For many individuals with mobility disabilities, a disabled scooter is an attractive alternative to a manual or powered wheelchair. Small sit-down motor scooters provide important advantages to people with mobility problems throughout the world. Also, swivelling the seat of an electric scooter is generally easier than moving the foot supports on most conventional wheelchairs. A mobility scooter is very helpful for persons with systemic or whole-body disabling conditions.
Electric wheelchairs and Mobility scooters all share a recognisable set of features. Each has a seat at the rear of a wheeled platform, with controls and sometimes handrest on a column in front of the seat, called the tiller. The wheeled platform is the base unit. It supports the feet and batteries and contains the drive system. Scooters can have either front- or rear-wheel drive, and most have either four wheels or three (two in back, one in front).
The base unit is the body of the scooter. Generally it consists of a steel, aluminium, or composite frame with a fibreglass or composite floor to support the feet and batteries. Some scooter bases include a shroud over the front wheel and drive head, giving the scooter a bullet-shaped appearance. The base also includes the wheels and the drive train. In some scooters, the seat post is part of the base. The scooter’s manoeuvrability and its suitability for indoor or outdoor use largely depend on the characteristics of the base unit such as its turning radius, the size of its wheelbase, its ground clearance, and its overall dimensions.

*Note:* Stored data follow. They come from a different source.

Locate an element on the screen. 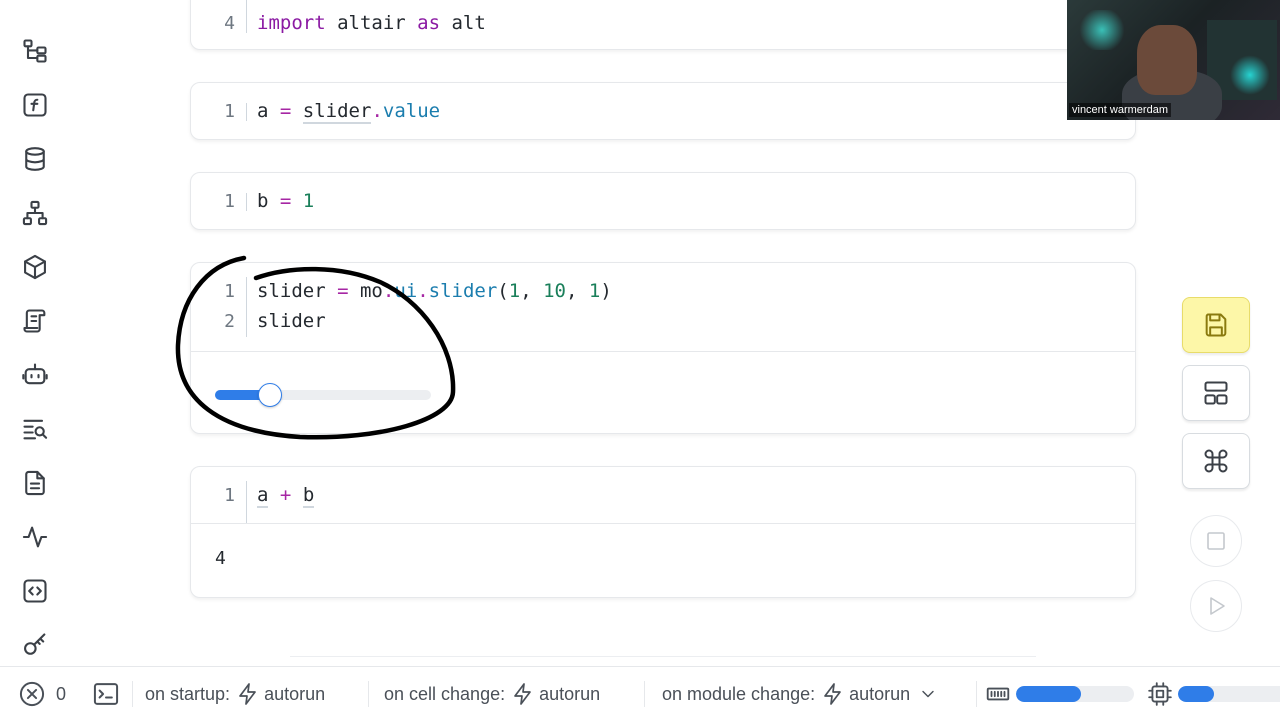  output-value: 4 is located at coordinates (220, 558).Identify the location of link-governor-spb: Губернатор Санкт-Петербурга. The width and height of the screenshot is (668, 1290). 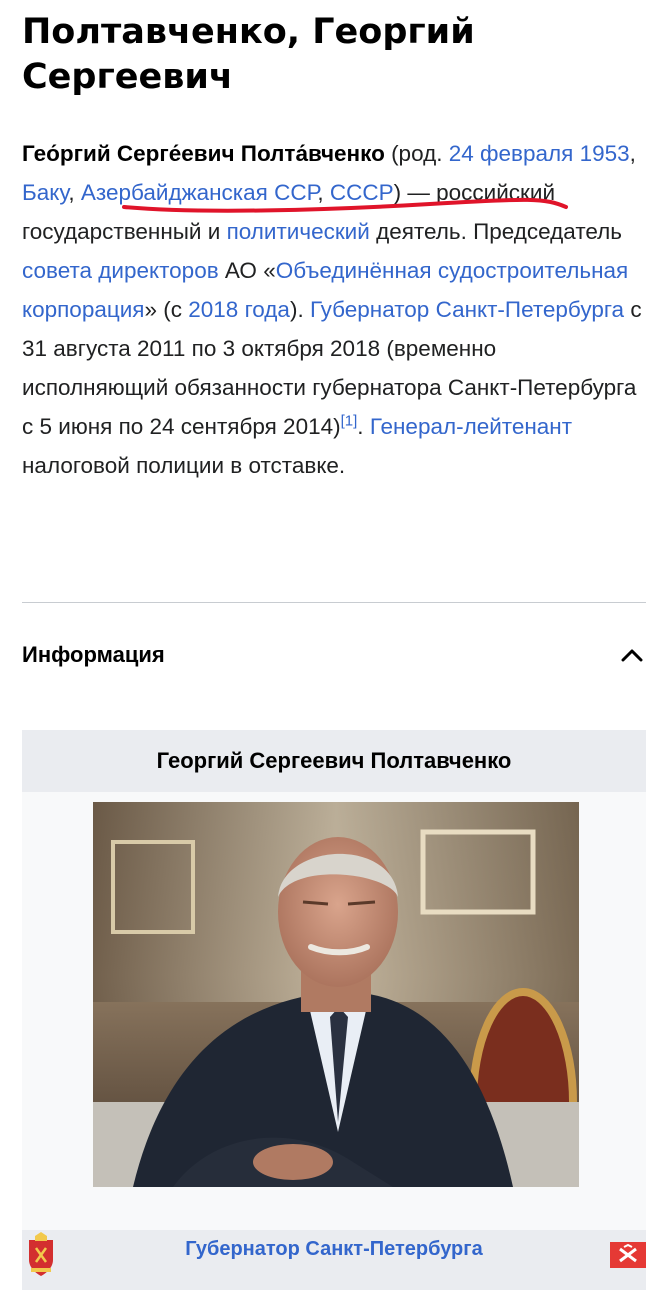
(467, 310).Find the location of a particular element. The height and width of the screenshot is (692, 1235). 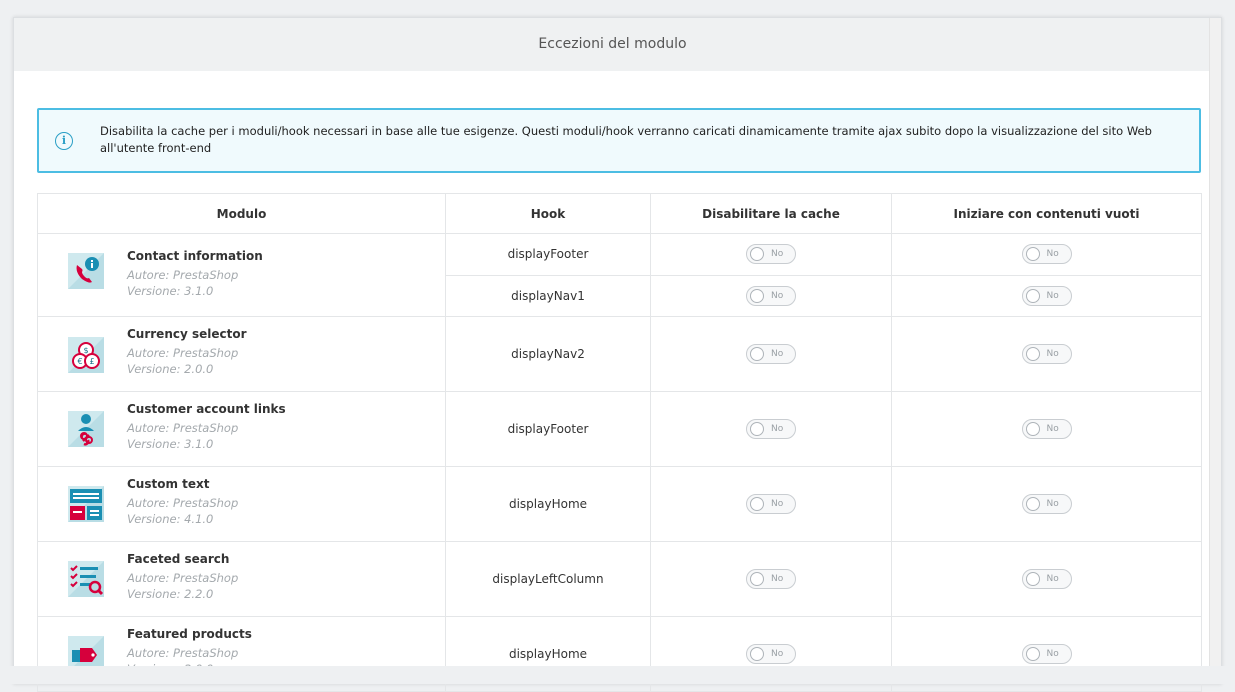

page-bottom-edge is located at coordinates (618, 675).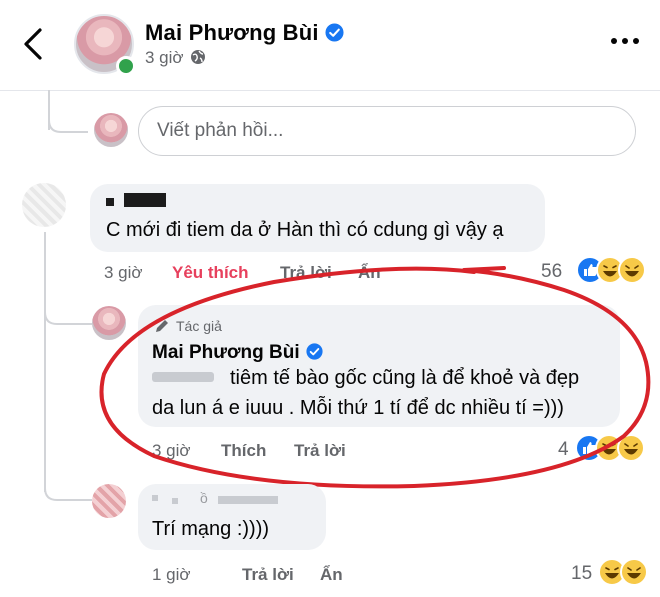  I want to click on reply-time: 1 giờ, so click(172, 575).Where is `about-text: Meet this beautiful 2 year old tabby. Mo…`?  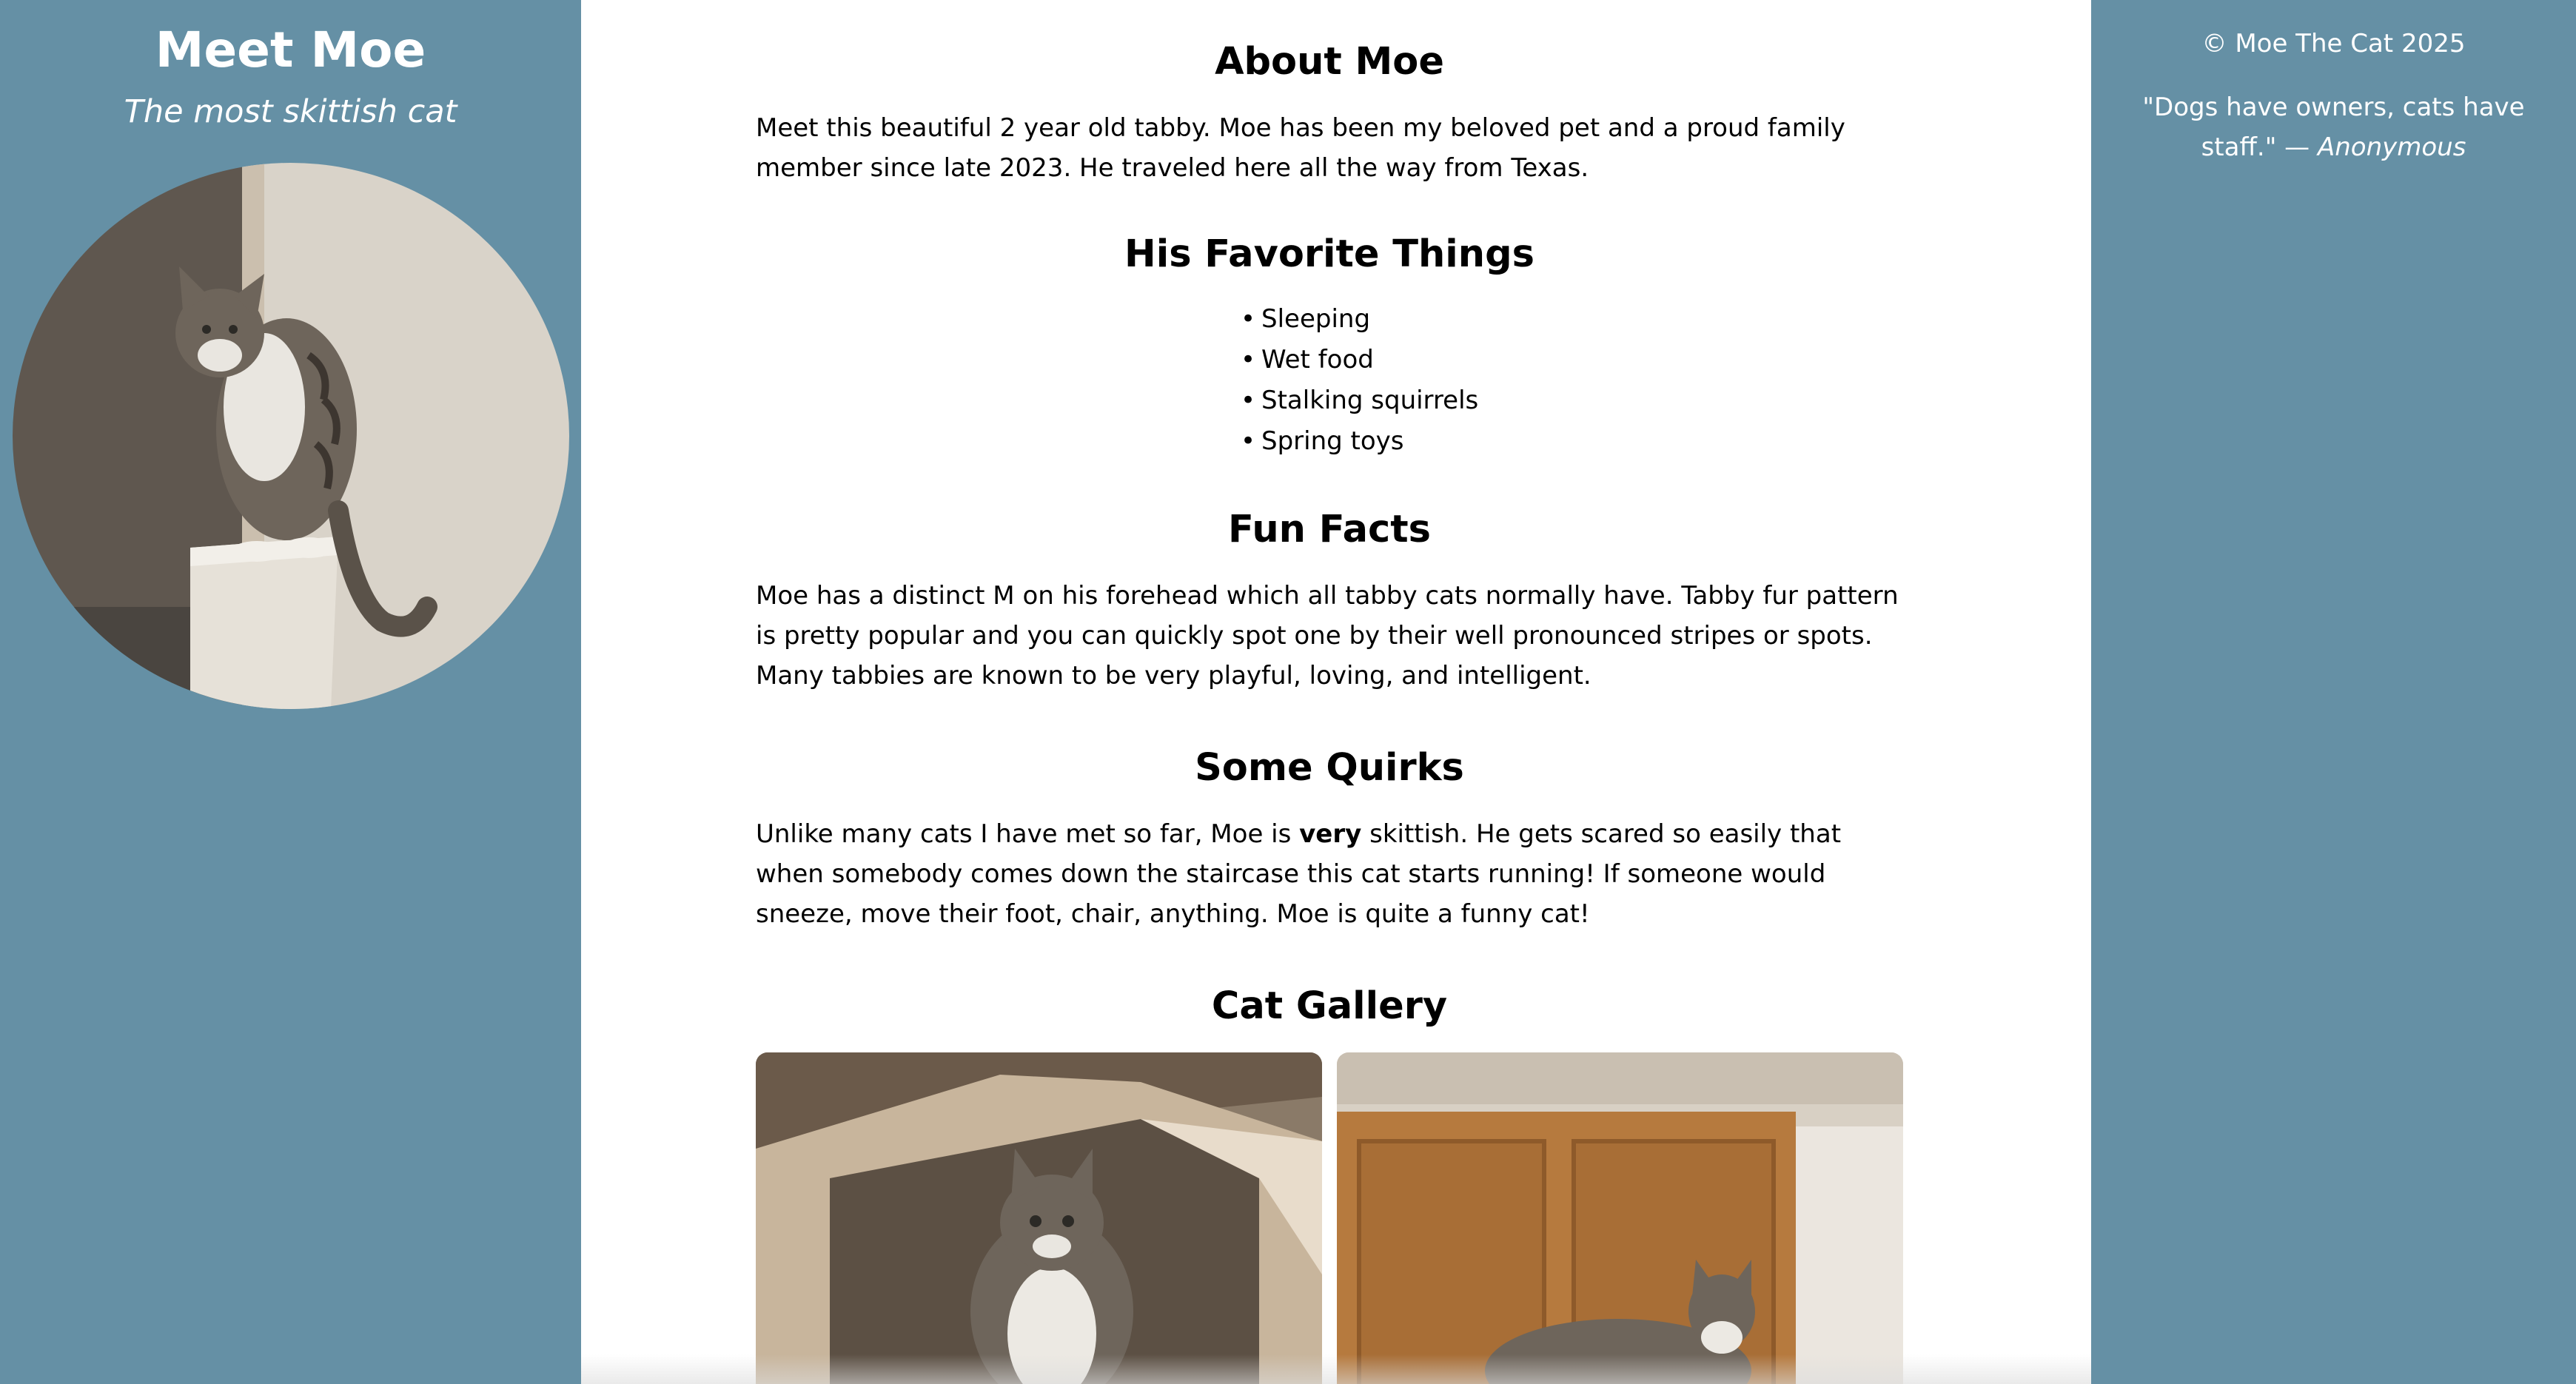
about-text: Meet this beautiful 2 year old tabby. Mo… is located at coordinates (1300, 148).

The base unit also affects the comfort and safety of the rider. When evaluating a scooter, it is important to be certain that the base can accommodate the user's needs. The floor should provide enough space to comfortably support the feet at a natural angle, and the overall dimensions should permit the controls to be easily reached and manipulated.
The drive train is an integral part of the base unit and provides either front- or rear-wheel drive for the scooter. Front-wheel drive is usually found on smaller scooters designed primarily to be used indoors or outdoors on flat, paved surfaces. The motor of the front-wheel drive scooter is located over the front wheel and drives only that wheel. Because of the motor and wheel configuration, front-wheel drive scooters are usually direct-drive units, eliminating chains and belts.